残差神经网络-ResNet

cnblogs 2024-06-26 08:13:00 阅读 90

残差神经网络

一些前置知识

神经网络的层数

神经网络的层数或者神经网络的深度指的是隐藏层数+1(输出层)。如下图所示,它是一个三层的网络。[通常情况下计算神经网络的层数时不包括池化层]

low/mid/high-level features

在神经网络中low/mid/high-level features指的是在不同层级上提取的特征,这些特征在抽象层次上逐渐增加。

  • 低级特征(low level features)。指的是从输入图像的最初几层卷积网络中提取的特征,它们通常捕捉图像中的基本信息,如边缘、纹理、颜色等。它们对于描述图像的局部结构非常重要。
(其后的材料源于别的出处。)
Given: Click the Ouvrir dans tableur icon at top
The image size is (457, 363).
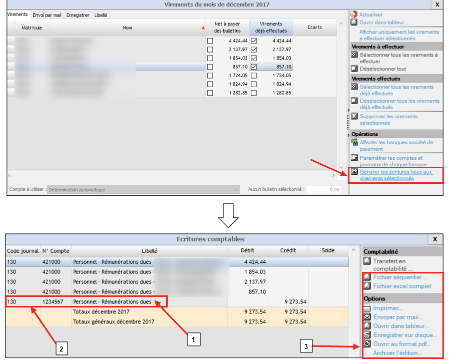Looking at the screenshot, I should pyautogui.click(x=354, y=22).
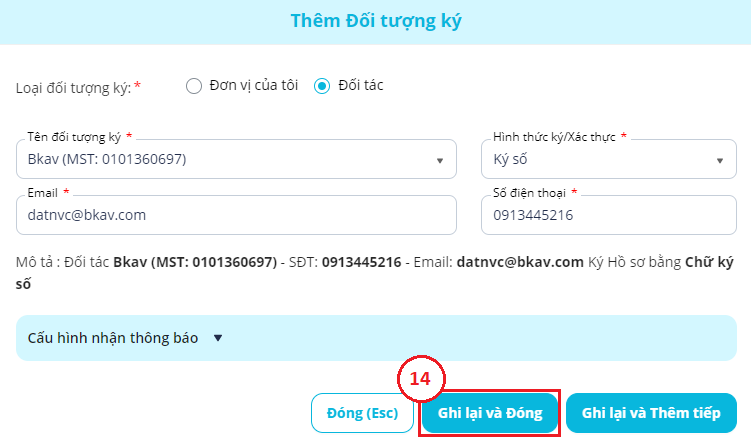
Task: Click the Email field containing datnvc@bkav.com
Action: (236, 215)
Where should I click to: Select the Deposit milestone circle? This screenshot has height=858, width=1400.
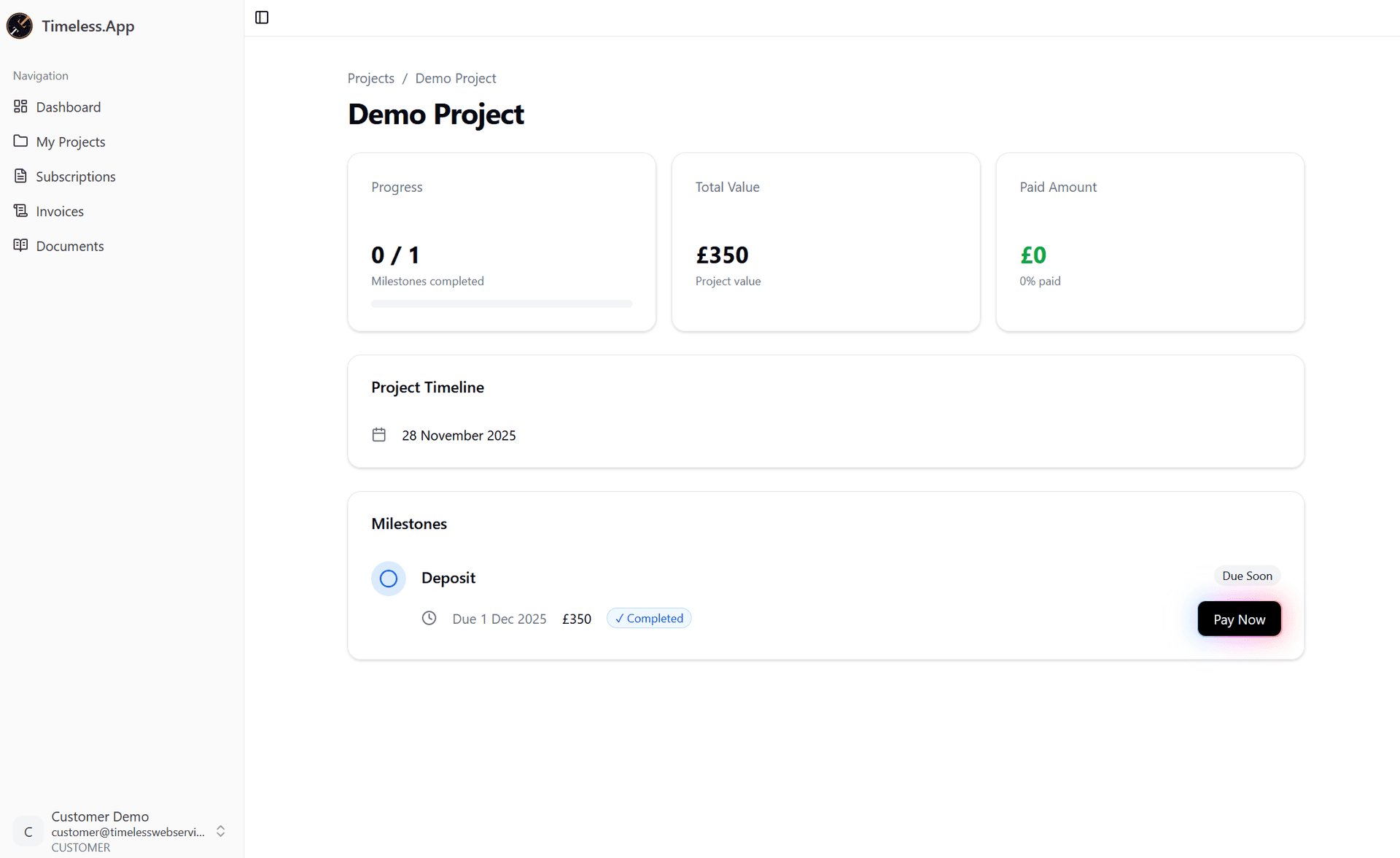click(x=388, y=578)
  • 中级特征(mid level features)。中级特征是在网络的中间层提取的特征,它们能够捕捉图像中更加复杂的模式和局部结构,如角落、曲线、重复的结构、眼睛、嘴巴、轮子等。

  • 高级特征(high level features)。高级特征是从网络的后几层提取的特征,它们是最抽象的特征能够捕捉图像的全局信息和语义内容,能够描述图像中的完整物体和场景,如物体的整体形状、物体的具体类别(猫、狗、车、人等)。

End-to-end

端到端训练意味着整个模型从输入到输出是一个整体,没有手工设计的特征提取或中间步骤。

10-crop tesing

指的是:在测试时,对每个图片随机采样出10个不同的图片出来,然后分别做预测,然后把测试结果做平均。

fully convolutional form(FCN)

全卷积去掉了一般卷积网络最后的全连接层与平均池化层,新增了1*1的卷积和转置卷积。

  • 1*1卷积目的:不改变图像的空间结构信息,主要作用是进行降维即减少通道数。

  • 转置(Transposed)卷积目的:转置卷积也叫做反卷积或上采用卷积用于增加特征图的空间分辨率即高度和宽度,不改变通道数。如果CNN是把图像缩小,那么转置卷积的目的则是扩大图像(还原图像)。

error plateaus

误差稳定区:即错误率比较平的时候,言外之意就是错误率不再下降的时候。

动量梯度下降法

momentum是一种加速梯度下降优化算法的方法,有助于提高训练速度并避免陷入局部最小值。

传统梯度下降参数更新公式如下:

\(\theta_{t + 1} = \theta_t - \eta \cdot \nabla J(\theta_t)\)

加入momentum后,参数更新公式如下:

\(v_t+1 = \gamma v_t + \eta \nabla J(\theta_t)\)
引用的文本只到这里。